Twenty-unit Utah grocer Harmons Grocery recently hired Kate Whitbeck as its first director of sustainability. She began by gathering baseline sustainability data, conducting an in-house carbon footprint assessment. Harmons has since lasered in on food waste (“Waste is my passion,” Whitbeck said), finding a variety of avenues to thoughtfully dispose of excess, including an anaerobic food-waste diverter, a food bank and an animal feed operation. Whitbeck said some stores keep as much as 70% of food waste out of landfills.
Fast-moving technological shifts
For Dierbergs Markets, which has been in business for more than a century, technology has been viewed as a “supportive function” that helps the grocer accomplish daily tasks, Dierbergs EVP Laura Dierberg Padousis said. “But, really, the challenge we’re looking at now is, how are we viewing tech to enable sales growth?
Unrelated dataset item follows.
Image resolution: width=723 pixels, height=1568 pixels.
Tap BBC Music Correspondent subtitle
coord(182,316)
How are we using it to enable relationships with customers?”
At Food City, the grocer has been in the midst of an “e-commerce reset,” Stafford said, as it looks to increase both its curbside and home delivery channels. “Moving forward, we’re laser-focused on operational excellence,” he said. “This is the year we turn it up a notch.” His company is working to build bigger baskets through CPG partnerships and is using technology to increase delivery and pickup timeslots, he said. “It’s hard to get in the weeds on some of those things, but you need to get in the weeds because that’s where you can save the time and the money,” Stafford said.
Generational shifts in the industry
There’s a seismic generational shift coming from both within and outside grocery, NGA Show speakers said. For one, grocery customers of different demographics have different demands. “We’re being held to the standards of the Amazons, the Targets and the Walmarts in that digital experience,” Padousis said. At the same time, Dierbergs is working to better understand how its customers want to connect. She noted, for example, that her 83-year-old father would have different requirements than a Gen Z shopper.
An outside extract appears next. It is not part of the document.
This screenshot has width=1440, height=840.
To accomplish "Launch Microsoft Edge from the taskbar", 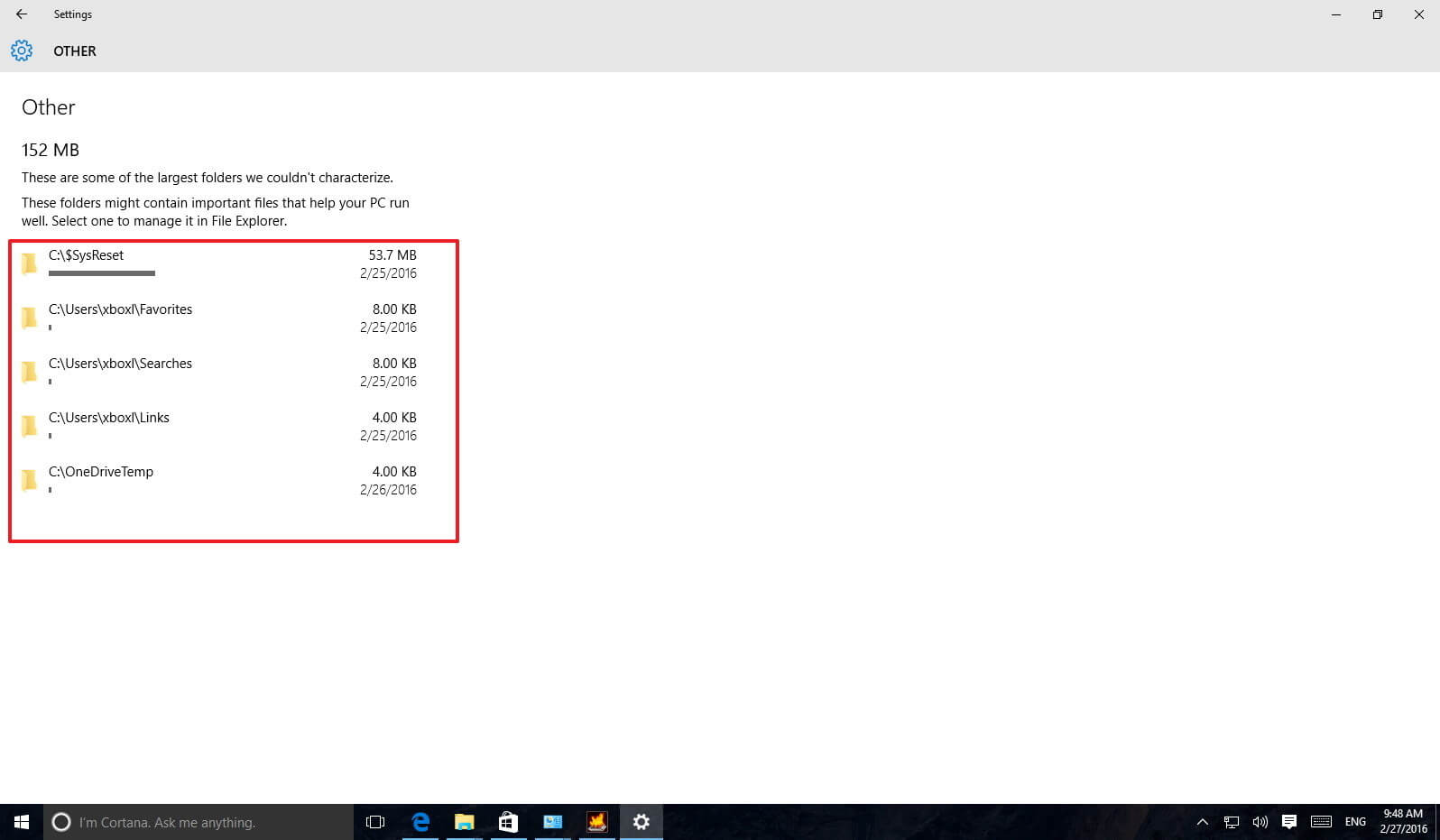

But there’s also a big change coming in grocery leadership, as many older independent grocers look to retirement. Russell Greenlaw, VP of sales for Associated Grocers of New England, said he knows of 30 food retailers who are turning over ownership to the next generation or to entirely new owners.
Antitrust law enforcement
The NGA on Monday announced an ad campaign, funded with $2 million in donations since 2020, designed to revive a dormant antitrust law, the Robinson-Patman Act. The association said big box stores have shut out all grocery competition in some areas and it is asking lawmakers to take action. The ad campaign is geared to drum up public support of the antitrust laws, the NGA said.
Retail media pressures
Major grocery players like Kroger, Walmart and Amazon have introduced retail media networks that make hundreds of millions of dollars from CPG advertising. “I’m a retailer. I move boxes and cans and I’m actually a media property as well,” IGA CEO John Ross said in a keynote address. But independent grocers aren’t shut out of that revenue stream, Ross said. He said IGA has been growing its retail media network and that it now has more than 220 million ad impressions. “Our response rates are way better than those national chains,” Ross said, adding that is because shoppers are so loyal to their local grocers.
Credit card problems
Ross lamented that the grocery industry is investing in self-checkout technology, a platform that facilitates credit card transactions, when those very cards are causing a host of troubles. Nationally, credit card debt among consumers is soaring. “I need to be worried about the economic solvency of my customer base,” he said. But grocers are also fighting against mounting credit card processing fees. Ross said IGA pays seven times more on U.S. credit card fees than at IGA stores in other parts of the world.